A short while ago, during a journey to the men’s, the guy two pissers over (leaving the obligatory vacant space) looked up from his biz and greeted me with a “Hey man.” Despite this shocking breech of bathroom etiquette, I gave an upward nod of the head in return. And then saw what I saw.

Dude had his dick in one hand and his electron crack pipe in the other checking his email. There is nothing in the world delivered via email that’s so, so very important it can’t wait 37 seconds. I'm guessing you'd probably get to it even faster and with fewer chances of an "accident" if you waited those seconds, finished, shook and zipped before scrolling.

Even if illicit North Korean nukes are screaming toward the West Coast at 25 times the speed of sound (about 19,000 mph) I’m sure the Prez, who’s famous for his Crackberry addiction, would put it aside for a moment to take a leak in peace. Yanno, before showing Kim Jong-il what a real nuke looks like.

As much as I’d want an iPhone or Crackberry myself, it’s scenes like these keeping me on the straight and narrow and away from the electron dealers.

14 comments:

Elle Dubya said...

i admit i am adddicted to my iphone - but mostly because the IT folks at work have all the best websites blocked from our pc's. ok - so the first step is admitting the addiction. step two would be what - the desire to change? nah... not there yet.

Malnurtured Snay said...

I listen to my iPod in the restroom here, but that's it (and it's in my shirt pocket, so I don't actually have to touch it while I'm, y'know, peeing). However, at least once a month, I have to send out an e-mail to the whole staff: "Did anyone forget their blackberry in the middle stall about five minutes ago? It's at my cube." It's my office's version of the walk of shame.

FoggyDew said...

Ella - Perhaps a 13 step program is in order here. Why 13, well, 'cause it's better. Also, you have to admit there is a certain difference between you playing with your Apple during, and a guy doing the same, eh? At least both your hands are free.

Snay - What would be really funny is if it was a woman who came to collect.

Malnurtured Snay said...

Foggy -

Oddly enough ...

Liebchen said...

Oh, wow. I mean, I'm addicted, too, but I don't take it to the bathroom with me. Also, I hate when people that stop right in the middle of the sidewalk because they *have* to check an email. And clearly scrolling and walking is too much to ask.

FoggyDew said...

Liebchen - God forbid they try and chew gum at the same time - their heads might explode.

rachaelgking said...

To chastize this man would be to pretend I haven't brought my iTouch with me to the can...

And we all know that's not true.

Or, if you didn't, now you do!

Fearless in Toronto said...

"There is nothing in the world delivered via email that’s so, so very important it can’t wait 37 seconds."

Yeah, and dont'cha just love the garbled, misspelled responses? Sometimes it is so clear that the partner didn't even bother to read past the fourth line. If that.

FoggyDew said...

LiLu - I gotta ask: Do you leave it on vibrate while you're in there?
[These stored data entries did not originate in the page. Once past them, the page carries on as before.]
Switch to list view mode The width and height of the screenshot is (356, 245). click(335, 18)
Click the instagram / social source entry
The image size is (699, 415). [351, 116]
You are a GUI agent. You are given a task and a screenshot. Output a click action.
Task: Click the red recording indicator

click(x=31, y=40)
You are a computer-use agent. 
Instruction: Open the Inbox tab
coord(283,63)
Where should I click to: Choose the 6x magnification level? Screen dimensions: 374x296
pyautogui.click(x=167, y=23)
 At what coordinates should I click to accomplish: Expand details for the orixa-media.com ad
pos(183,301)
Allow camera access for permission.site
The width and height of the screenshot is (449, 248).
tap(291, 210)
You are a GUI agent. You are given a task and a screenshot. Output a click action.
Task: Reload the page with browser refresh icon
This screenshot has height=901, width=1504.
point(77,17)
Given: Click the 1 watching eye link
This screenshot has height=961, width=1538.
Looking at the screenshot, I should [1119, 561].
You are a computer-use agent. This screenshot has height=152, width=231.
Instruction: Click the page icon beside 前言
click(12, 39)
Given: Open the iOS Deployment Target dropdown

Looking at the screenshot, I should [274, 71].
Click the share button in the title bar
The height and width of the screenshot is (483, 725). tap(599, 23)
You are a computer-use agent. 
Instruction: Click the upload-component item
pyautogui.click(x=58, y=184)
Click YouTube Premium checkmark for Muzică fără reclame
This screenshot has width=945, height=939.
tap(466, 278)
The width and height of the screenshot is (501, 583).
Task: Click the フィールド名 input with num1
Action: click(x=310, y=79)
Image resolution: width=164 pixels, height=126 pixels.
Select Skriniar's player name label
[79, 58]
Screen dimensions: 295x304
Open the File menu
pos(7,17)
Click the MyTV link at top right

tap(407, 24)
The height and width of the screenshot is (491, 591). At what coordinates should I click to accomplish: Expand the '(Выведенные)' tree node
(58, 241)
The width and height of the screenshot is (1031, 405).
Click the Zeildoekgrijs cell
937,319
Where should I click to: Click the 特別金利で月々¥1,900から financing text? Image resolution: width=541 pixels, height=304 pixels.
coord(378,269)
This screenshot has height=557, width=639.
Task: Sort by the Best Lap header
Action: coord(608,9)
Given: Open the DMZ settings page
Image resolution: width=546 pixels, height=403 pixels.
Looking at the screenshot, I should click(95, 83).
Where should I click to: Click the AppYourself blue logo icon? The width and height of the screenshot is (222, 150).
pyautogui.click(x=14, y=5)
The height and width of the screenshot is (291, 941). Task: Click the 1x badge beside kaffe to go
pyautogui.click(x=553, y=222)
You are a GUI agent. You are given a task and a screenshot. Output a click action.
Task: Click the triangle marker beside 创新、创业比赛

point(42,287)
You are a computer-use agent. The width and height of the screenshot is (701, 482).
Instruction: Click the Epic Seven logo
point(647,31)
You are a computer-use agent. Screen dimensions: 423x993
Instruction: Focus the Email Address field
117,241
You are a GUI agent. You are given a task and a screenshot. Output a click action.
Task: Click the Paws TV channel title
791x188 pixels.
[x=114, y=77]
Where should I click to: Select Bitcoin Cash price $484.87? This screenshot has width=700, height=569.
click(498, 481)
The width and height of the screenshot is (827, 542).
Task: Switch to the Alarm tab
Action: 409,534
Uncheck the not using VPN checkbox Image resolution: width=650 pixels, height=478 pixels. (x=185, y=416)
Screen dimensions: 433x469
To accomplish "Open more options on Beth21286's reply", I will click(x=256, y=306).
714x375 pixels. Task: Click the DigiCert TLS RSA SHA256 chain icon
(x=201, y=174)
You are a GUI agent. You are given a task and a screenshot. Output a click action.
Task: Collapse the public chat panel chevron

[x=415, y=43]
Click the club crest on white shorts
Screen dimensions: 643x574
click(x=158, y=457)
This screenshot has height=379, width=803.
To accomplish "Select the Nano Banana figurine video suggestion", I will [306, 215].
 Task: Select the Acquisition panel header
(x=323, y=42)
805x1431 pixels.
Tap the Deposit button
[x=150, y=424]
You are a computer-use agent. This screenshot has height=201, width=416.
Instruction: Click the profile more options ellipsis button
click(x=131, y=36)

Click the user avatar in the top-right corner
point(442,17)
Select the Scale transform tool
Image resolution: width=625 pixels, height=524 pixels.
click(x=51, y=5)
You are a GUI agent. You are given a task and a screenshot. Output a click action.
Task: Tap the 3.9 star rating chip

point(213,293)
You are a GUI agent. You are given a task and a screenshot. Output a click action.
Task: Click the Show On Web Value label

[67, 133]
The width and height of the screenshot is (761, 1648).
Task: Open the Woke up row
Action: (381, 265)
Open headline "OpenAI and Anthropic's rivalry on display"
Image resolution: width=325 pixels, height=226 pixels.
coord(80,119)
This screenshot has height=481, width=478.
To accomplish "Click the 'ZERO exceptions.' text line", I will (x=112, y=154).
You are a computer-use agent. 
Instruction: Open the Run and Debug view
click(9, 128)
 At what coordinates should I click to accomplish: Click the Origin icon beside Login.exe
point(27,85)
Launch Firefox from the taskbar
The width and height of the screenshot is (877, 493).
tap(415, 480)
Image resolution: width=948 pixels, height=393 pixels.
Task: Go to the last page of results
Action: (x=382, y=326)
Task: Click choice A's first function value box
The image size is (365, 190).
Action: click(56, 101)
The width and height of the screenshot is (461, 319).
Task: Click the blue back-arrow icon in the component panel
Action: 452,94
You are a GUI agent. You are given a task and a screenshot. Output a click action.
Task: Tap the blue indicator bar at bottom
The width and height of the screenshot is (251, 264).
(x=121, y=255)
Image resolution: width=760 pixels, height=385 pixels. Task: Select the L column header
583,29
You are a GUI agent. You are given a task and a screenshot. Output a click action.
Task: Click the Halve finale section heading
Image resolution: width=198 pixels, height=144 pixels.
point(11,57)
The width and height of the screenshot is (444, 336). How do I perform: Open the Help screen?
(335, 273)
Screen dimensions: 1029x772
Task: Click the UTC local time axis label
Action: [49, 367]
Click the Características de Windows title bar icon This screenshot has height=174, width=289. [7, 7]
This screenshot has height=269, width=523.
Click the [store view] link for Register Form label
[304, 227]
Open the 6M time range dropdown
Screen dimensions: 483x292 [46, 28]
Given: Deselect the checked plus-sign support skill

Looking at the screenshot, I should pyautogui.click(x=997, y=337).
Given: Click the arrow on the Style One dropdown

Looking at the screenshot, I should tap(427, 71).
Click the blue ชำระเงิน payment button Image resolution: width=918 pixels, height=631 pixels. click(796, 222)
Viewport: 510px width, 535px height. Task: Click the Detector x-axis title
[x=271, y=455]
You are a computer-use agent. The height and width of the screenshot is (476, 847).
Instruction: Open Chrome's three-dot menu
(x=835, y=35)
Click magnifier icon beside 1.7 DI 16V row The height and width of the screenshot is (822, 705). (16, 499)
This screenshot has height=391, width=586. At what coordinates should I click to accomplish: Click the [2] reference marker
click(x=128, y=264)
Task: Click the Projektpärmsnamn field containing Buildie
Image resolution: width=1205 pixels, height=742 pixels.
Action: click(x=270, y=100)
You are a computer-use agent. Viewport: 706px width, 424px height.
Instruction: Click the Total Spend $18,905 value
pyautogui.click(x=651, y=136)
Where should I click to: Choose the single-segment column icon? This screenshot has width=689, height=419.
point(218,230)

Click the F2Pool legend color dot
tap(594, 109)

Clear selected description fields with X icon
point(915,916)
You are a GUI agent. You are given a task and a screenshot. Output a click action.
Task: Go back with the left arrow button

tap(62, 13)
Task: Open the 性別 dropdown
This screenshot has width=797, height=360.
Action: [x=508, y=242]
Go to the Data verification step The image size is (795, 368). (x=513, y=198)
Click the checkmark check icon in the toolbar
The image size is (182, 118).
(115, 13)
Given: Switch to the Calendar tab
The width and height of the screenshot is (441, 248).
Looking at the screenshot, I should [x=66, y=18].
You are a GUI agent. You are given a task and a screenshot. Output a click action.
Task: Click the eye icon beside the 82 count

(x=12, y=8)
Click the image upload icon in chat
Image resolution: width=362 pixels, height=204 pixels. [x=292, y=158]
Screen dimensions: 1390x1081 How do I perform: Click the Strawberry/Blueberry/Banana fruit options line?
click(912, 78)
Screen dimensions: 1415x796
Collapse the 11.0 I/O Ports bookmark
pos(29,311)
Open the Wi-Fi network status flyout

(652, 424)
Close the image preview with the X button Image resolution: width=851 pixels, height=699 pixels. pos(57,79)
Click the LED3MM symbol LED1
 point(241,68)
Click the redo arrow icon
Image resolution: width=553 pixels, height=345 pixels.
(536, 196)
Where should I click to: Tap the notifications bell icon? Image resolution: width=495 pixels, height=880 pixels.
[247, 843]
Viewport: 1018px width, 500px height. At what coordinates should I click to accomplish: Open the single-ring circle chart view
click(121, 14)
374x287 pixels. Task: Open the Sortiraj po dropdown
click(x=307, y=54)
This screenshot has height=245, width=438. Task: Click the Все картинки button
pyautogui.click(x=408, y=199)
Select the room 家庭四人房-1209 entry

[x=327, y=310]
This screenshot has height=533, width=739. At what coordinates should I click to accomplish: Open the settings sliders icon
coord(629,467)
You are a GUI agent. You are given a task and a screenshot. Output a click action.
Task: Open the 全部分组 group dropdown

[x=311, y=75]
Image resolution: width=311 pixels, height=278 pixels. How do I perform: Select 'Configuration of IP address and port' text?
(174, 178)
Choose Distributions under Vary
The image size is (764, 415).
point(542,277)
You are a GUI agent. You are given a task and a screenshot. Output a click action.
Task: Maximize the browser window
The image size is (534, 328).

Fearless - That's what happens when you try to "multitask."

JoLee said...

maybe he wasn't checking email-- maybe he was watching porn and maybe he wasn't peeing- he was rubbing one out.

would that make it a little better?

FoggyDew said...

JoLee - No, not really. If he was he showed a stunning lack of judgement, there are stalls three feet away.

Zandria said...

That's scary stuff. I like my technology as much as anyone else, but I'm not going to check my iPhone while I'm doing my business! :)

FoggyDew said...

Zan - Bravo to you. Bravo.

speener said...

At least I can say I've never talked on my iphone in the bathroom - I can't stand that. I have checked email in a stall. What I need to stop is checking it while out to dinner - it's so addicting, especially during baseball season.

On another note - what's up with that guy greeting you? Next thing you'll tell me he was at the middle urinal.